Con la sentenza in esame, la Corte di Cassazione si interroga sulla possibilità che il debitore possa, attraverso un piano di concordato con continuità aziendale ex art. 186 bis L. Fall., porre in essere atti dissipativi o distrattivi del proprio patrimonio rilevanti ai sensi dell’art 216 L. Fall. (Bancarotta fraudolenta) o 236 L. Fall. (disposizioni penali nel caso di concordato preventivo, accordi di ristrutturazione dei debiti) nonostante l’approvazione dei creditori e l’omologa del Tribunale.
La Corte ritiene che, in linea di principio, l’approvazione dei creditori e l’omologa non esclude che la procedura concordataria venga utilizzata in frode ai creditori, per la realizzazione di un interesse illecito del debitore; tuttavia, individua alcuni criteri e limiti.
In particolare, il carattere frodatorio va accertato in concreto e deve consistere in una manipolazione della realtà aziendale, idonea a falsare il giudizio dei creditori.

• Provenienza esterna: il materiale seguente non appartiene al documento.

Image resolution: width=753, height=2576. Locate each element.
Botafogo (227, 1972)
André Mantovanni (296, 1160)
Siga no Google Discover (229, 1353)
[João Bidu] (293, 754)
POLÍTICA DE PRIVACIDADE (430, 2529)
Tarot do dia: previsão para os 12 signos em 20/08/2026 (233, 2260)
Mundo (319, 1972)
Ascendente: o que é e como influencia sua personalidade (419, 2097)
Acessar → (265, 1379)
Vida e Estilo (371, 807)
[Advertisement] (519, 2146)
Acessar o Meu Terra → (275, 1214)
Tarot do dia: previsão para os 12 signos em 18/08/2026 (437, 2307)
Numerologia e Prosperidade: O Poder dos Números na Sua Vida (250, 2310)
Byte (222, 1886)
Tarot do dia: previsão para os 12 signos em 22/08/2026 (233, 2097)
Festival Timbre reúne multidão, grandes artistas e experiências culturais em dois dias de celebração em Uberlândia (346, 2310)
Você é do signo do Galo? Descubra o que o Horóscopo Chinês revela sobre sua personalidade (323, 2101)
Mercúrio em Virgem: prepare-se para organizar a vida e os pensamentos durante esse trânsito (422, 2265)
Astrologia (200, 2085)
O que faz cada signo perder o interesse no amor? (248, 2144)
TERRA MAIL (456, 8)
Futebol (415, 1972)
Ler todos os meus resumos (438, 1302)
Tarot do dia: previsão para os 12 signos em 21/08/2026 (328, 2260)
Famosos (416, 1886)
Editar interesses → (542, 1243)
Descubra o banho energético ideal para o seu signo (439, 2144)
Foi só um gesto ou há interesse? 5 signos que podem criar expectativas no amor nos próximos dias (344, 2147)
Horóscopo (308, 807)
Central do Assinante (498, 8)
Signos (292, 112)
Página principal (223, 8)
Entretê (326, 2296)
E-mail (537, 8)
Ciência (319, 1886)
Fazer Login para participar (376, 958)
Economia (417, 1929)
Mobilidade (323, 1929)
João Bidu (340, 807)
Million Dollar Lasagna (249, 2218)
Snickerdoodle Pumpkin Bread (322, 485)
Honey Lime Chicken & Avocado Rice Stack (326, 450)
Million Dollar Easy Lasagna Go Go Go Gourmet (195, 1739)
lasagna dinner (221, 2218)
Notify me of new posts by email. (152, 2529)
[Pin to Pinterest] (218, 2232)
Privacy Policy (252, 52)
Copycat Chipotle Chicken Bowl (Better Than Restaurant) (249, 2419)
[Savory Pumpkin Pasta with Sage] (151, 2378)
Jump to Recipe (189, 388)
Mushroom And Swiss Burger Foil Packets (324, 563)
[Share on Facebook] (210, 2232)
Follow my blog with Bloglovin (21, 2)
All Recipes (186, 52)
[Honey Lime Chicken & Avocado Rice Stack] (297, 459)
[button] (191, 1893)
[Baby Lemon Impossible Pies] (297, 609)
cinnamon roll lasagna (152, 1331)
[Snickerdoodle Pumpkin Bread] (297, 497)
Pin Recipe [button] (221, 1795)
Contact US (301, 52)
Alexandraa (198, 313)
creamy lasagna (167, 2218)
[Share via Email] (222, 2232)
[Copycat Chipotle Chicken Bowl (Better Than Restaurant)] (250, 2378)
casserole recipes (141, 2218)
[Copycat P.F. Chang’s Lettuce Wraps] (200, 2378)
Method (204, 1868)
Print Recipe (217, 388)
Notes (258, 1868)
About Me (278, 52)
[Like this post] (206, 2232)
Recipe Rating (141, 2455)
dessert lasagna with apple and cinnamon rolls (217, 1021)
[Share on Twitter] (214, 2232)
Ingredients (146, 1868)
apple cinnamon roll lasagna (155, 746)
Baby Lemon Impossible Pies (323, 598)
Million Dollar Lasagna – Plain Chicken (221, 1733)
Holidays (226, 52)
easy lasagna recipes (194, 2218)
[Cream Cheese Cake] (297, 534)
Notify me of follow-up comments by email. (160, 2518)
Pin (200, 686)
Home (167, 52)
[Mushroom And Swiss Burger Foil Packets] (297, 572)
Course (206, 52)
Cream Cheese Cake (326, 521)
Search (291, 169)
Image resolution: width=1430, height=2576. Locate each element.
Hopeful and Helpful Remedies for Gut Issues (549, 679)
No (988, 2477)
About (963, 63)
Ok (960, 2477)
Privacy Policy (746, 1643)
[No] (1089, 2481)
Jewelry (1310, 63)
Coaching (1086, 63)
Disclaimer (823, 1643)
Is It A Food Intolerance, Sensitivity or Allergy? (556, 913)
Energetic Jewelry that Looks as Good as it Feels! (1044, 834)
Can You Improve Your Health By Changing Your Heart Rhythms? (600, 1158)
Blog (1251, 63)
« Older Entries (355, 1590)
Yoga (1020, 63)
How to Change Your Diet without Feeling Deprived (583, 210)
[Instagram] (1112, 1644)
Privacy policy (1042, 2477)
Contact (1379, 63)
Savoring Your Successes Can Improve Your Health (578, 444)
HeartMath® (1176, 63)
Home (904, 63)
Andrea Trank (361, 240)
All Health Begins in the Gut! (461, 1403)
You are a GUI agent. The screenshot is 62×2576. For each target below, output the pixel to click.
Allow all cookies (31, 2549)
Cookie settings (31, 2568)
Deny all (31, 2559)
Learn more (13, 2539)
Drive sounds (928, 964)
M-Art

Pertanto, la frode non può consistere in una diversa lettura dei dati esposti da parte dei soggetti cui ne è demandata la verifica, ma presuppone un quid pluris: il comportamento fraudolento del debitore posto in essere per ingannare i creditori e che ne permetterebbe la revoca del concordato ai sensi dell’art. 173 L. Fall.
Infine, la Corte si interroga su un’altra questione rilevante: se la giurisdizione penale si possa attivare già prima che sia stata disposta la revoca del concordato. Sul punto, data la tendenziale autosufficienza della giurisdizione penale, secondo la Corte, ogni condotta rivolta a commettere reati, in qualunque momento posta in essere, diviene perseguibile dal giudice penale.